--- Exercise description ---
From the entries that follow, copy every line with the word "list".

--- Entries provided ---

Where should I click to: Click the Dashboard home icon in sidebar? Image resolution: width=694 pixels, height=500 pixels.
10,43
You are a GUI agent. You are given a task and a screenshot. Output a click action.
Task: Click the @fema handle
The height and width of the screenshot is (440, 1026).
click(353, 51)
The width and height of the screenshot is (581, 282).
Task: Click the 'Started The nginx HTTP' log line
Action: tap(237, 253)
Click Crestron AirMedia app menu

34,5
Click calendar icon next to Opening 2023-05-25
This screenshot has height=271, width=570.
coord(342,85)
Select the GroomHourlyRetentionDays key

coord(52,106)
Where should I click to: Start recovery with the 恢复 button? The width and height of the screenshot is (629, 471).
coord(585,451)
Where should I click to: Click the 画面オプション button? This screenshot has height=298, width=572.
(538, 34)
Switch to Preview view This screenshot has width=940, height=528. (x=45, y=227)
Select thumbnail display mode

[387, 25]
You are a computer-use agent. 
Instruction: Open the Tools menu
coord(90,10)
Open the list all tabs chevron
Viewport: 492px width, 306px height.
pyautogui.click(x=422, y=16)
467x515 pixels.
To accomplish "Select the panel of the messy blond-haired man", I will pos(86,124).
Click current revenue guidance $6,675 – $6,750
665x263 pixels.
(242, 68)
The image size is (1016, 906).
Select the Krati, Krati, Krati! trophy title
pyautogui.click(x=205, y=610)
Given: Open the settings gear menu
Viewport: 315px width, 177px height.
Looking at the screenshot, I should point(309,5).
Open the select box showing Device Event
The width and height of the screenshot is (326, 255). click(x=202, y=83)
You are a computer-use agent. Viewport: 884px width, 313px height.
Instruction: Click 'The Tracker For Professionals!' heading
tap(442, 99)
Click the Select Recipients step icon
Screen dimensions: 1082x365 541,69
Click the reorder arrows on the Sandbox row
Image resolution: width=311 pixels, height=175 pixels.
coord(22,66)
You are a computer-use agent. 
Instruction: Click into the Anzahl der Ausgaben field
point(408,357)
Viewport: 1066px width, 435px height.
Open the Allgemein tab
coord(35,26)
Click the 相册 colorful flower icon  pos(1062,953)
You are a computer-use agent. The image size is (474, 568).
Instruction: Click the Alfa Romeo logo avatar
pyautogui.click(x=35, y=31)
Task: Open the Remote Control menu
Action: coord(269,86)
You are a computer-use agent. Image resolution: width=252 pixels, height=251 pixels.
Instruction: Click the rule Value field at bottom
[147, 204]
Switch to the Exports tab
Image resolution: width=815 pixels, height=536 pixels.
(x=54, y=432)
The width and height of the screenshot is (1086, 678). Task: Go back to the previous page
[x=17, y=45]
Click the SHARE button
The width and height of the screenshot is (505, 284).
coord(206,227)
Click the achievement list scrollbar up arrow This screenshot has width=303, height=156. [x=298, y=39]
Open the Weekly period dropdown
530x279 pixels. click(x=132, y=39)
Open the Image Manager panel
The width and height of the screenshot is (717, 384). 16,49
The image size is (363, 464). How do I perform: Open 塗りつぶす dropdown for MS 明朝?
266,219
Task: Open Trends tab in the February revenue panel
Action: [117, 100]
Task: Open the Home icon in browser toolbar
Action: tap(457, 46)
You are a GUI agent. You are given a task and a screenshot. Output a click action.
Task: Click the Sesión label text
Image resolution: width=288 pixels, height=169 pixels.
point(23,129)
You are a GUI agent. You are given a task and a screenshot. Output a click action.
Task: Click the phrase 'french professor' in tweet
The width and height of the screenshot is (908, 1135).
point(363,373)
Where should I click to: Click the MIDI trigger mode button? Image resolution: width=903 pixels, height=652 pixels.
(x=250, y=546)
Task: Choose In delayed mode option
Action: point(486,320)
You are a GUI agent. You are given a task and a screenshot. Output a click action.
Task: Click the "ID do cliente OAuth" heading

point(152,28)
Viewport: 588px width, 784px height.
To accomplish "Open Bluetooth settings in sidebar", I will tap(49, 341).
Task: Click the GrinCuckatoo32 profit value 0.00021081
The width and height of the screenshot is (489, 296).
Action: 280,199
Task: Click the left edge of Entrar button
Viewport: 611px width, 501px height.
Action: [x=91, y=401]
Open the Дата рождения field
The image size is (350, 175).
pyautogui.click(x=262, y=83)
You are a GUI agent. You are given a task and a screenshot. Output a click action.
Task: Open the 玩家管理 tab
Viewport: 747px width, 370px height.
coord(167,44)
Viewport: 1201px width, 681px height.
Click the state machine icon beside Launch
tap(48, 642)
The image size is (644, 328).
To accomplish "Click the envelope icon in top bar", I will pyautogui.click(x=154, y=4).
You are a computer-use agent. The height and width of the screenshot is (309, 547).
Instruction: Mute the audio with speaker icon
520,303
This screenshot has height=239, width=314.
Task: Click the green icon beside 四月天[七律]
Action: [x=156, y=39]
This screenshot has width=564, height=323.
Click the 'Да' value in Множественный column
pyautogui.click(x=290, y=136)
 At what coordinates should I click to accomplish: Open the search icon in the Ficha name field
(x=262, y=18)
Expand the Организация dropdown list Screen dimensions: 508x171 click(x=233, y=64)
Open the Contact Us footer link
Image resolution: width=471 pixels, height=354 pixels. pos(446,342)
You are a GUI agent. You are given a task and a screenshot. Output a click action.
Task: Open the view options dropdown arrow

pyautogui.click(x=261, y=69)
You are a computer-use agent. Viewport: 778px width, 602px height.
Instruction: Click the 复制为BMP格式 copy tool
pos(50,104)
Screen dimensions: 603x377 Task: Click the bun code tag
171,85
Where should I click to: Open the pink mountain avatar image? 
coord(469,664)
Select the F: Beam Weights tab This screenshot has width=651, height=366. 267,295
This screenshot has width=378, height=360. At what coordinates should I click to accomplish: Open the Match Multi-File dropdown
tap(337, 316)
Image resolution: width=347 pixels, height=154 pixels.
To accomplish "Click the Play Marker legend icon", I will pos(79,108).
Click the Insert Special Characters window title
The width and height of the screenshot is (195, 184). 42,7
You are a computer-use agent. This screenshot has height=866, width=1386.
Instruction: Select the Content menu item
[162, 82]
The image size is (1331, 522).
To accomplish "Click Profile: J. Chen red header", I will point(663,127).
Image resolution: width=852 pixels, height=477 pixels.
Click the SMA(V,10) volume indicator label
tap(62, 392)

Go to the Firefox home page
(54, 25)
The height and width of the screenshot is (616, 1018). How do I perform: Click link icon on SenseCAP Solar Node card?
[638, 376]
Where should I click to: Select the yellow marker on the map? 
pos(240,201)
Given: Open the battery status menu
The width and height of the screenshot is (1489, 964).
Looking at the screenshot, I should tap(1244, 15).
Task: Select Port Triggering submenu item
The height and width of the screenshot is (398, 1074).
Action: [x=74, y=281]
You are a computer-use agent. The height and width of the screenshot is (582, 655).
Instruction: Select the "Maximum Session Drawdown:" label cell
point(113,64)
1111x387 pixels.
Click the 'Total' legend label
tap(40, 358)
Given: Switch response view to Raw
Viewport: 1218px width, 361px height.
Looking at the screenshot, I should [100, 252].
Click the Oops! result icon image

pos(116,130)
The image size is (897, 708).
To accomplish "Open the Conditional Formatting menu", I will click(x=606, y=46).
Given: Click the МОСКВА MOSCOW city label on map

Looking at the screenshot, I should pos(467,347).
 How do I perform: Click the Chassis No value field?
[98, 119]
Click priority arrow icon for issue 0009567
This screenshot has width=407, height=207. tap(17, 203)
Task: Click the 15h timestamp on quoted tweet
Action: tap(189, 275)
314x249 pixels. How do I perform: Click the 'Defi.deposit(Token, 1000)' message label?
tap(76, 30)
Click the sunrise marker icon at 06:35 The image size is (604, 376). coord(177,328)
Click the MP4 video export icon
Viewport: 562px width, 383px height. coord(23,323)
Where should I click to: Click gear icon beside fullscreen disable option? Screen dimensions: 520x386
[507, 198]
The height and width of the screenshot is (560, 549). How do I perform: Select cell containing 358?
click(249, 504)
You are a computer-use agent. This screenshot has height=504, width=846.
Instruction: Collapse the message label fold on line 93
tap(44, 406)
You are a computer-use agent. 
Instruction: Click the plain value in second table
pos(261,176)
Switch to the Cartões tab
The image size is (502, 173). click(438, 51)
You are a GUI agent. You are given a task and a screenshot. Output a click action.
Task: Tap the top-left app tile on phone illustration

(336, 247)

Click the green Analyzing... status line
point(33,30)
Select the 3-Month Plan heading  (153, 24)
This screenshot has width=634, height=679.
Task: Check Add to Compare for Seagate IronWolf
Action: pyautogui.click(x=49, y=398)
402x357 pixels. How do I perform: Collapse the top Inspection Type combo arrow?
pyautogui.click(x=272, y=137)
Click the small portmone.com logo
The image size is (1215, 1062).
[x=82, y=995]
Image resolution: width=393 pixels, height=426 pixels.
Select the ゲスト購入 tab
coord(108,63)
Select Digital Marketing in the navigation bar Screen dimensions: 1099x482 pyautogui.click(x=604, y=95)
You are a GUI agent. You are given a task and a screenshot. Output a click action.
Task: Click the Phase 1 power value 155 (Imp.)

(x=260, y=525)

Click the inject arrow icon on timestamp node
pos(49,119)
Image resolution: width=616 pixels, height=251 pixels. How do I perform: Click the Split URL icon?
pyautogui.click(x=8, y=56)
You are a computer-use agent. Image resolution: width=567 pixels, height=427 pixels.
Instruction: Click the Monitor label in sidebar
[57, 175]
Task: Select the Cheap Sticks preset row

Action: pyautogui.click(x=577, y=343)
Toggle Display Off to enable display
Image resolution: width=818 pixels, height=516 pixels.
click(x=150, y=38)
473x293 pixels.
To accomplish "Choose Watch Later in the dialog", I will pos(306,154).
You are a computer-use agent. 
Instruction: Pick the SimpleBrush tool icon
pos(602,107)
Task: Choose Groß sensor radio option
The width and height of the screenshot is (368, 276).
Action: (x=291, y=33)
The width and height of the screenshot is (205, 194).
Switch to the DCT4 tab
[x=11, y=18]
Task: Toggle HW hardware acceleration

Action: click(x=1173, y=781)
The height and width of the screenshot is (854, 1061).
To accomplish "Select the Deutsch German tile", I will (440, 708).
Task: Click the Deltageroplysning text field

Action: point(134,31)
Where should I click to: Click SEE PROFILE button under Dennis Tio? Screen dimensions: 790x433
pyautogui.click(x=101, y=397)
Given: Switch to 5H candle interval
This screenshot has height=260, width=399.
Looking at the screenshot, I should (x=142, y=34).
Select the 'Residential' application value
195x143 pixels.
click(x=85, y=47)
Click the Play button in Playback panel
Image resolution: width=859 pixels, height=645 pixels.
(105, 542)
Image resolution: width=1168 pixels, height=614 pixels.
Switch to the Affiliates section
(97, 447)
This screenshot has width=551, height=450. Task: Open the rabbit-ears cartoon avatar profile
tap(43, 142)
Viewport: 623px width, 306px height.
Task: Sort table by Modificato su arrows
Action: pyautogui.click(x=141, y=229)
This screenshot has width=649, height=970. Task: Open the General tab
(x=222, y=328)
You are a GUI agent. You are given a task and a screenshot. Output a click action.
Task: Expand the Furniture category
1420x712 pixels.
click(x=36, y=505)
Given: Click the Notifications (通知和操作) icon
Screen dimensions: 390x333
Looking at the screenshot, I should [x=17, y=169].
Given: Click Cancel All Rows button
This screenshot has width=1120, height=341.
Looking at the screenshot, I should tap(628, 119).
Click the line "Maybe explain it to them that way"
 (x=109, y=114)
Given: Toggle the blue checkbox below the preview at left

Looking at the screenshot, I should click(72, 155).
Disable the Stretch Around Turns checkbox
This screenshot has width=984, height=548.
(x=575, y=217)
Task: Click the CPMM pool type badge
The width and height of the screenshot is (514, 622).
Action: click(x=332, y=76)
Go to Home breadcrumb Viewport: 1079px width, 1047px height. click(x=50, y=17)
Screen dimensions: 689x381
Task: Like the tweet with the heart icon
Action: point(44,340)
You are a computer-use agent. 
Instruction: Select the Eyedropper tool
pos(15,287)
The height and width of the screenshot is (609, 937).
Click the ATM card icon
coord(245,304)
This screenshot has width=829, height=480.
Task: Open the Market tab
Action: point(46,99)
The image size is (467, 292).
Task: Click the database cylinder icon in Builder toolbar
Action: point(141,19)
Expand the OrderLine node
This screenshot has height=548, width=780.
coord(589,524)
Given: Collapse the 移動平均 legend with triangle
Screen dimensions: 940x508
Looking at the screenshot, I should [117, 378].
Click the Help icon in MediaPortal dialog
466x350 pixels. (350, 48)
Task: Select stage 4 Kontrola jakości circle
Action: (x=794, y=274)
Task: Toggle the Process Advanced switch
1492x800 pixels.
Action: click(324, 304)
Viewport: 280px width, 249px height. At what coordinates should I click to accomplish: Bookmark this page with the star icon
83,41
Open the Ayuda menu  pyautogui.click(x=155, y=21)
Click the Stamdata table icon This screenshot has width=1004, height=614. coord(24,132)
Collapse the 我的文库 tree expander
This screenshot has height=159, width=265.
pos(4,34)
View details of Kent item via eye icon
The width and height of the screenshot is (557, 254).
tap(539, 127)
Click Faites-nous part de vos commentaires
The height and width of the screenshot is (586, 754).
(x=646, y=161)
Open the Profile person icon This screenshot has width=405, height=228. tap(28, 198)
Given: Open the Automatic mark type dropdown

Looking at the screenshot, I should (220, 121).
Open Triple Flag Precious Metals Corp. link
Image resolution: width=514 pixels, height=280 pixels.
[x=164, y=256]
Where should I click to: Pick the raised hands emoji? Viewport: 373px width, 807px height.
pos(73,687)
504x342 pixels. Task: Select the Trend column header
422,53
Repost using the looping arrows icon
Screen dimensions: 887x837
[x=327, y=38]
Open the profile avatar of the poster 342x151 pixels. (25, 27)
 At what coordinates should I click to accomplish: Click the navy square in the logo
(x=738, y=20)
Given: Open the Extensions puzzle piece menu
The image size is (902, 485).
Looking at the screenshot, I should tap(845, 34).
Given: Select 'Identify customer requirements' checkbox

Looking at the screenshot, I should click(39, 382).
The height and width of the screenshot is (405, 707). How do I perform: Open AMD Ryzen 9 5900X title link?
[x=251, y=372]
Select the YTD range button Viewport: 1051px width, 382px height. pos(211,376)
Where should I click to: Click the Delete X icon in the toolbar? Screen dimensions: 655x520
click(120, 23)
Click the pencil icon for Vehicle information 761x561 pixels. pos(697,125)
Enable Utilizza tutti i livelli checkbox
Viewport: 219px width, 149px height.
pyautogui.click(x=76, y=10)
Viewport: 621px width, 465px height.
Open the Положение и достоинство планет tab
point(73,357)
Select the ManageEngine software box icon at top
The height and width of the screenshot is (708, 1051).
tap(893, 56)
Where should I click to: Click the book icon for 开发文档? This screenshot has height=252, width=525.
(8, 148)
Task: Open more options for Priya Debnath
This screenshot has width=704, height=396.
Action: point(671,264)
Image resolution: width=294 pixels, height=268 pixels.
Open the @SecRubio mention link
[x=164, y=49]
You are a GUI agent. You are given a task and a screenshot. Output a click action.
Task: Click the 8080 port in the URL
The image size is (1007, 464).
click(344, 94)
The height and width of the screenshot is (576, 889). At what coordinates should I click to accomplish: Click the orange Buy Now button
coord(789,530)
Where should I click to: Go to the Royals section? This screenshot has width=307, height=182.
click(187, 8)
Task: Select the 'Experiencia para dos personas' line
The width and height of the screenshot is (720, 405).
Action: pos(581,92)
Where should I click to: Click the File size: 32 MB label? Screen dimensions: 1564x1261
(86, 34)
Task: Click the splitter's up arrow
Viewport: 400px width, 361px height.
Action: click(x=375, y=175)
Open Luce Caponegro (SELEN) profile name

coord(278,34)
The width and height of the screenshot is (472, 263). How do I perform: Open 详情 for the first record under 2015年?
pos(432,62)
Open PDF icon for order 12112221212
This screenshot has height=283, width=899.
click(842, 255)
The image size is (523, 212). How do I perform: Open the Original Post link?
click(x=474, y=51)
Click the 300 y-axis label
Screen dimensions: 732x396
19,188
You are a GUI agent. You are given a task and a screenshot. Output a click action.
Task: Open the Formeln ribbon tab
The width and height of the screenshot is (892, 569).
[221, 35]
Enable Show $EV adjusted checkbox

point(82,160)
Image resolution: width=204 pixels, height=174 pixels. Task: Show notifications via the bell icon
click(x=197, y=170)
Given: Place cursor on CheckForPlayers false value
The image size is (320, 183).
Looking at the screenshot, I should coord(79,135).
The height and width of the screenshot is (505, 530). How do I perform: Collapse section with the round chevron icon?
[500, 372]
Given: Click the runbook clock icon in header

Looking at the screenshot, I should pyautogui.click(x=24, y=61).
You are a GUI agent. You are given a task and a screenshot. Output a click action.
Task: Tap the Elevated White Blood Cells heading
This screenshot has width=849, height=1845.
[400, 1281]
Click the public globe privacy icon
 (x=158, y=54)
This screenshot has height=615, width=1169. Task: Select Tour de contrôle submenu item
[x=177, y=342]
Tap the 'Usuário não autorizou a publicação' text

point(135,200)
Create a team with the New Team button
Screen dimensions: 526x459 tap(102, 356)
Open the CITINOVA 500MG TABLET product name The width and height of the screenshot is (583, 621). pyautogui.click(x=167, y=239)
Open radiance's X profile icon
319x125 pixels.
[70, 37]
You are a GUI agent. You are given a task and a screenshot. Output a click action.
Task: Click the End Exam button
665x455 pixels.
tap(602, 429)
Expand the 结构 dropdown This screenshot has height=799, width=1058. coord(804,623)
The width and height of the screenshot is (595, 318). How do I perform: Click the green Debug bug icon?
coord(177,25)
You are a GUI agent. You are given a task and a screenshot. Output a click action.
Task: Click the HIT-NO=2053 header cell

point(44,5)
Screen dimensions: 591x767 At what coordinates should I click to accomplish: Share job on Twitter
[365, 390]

---

--- Response to the task ---
Open the list all tabs chevron
Click the achievement list scrollbar up arrow This screenshot has width=303, height=156. [x=298, y=39]
Expand the Организация dropdown list Screen dimensions: 508x171 click(x=233, y=64)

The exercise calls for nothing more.